The ISM Manufacturing Index improved for the third consecutive month in August, rising 1.8 points to 56.0, beating expectations for a more moderate increase to 54.6. That marked the strongest monthly reading since November 2018.

The composition of the index was strong and well balanced overall, led by strong results on a few key indicators; new orders came in at a brisk 67.6 and production edged up to 63.3.

Other than employment, which contracted for the 13th consecutive month, most measures of the health of the manufacturing sector look relatively good. With new orders rapidly increasing and production not keeping pace, the backlog of work rose even as inventories are being depleted. Even so, the pace of contraction in payrolls has slowed, as that component rose from 44.3 to 46.4. All of this should bode well for manufacturers to expand payrolls in the coming months to increase production and meet demand.

The economy has clearly lost some momentum after a surprisingly strong initial bounce off of its April lows. Consumer sentiment has recently slipped as initial hopes of a sustained decline in the spread of COVID-19 faded in the past few months. Improvement in broad employment conditions have also faltered, as initial jobless claims have struggled to dip meaningfully below 1 million per week.

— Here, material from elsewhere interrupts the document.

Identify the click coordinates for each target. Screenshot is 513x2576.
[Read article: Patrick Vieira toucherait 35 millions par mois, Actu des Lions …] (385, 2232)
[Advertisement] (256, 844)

While that is a vast improvement in a few short months, the pace of weekly claims is still staggering compared to prior recessionary periods.

Still, the pace of improvement in the manufacturing sector remains relatively robust in spite of the ongoing uncertainty. Prolonged slippage in consumer sentiment could weigh on household spending growth in the coming months, but for now, pent-up demand should be more than enough to push manufacturers to continue to rapidly ramp back up. That should bode well for factory hiring to accelerate, contributing to the ongoing turnaround in labor markets and the recovery.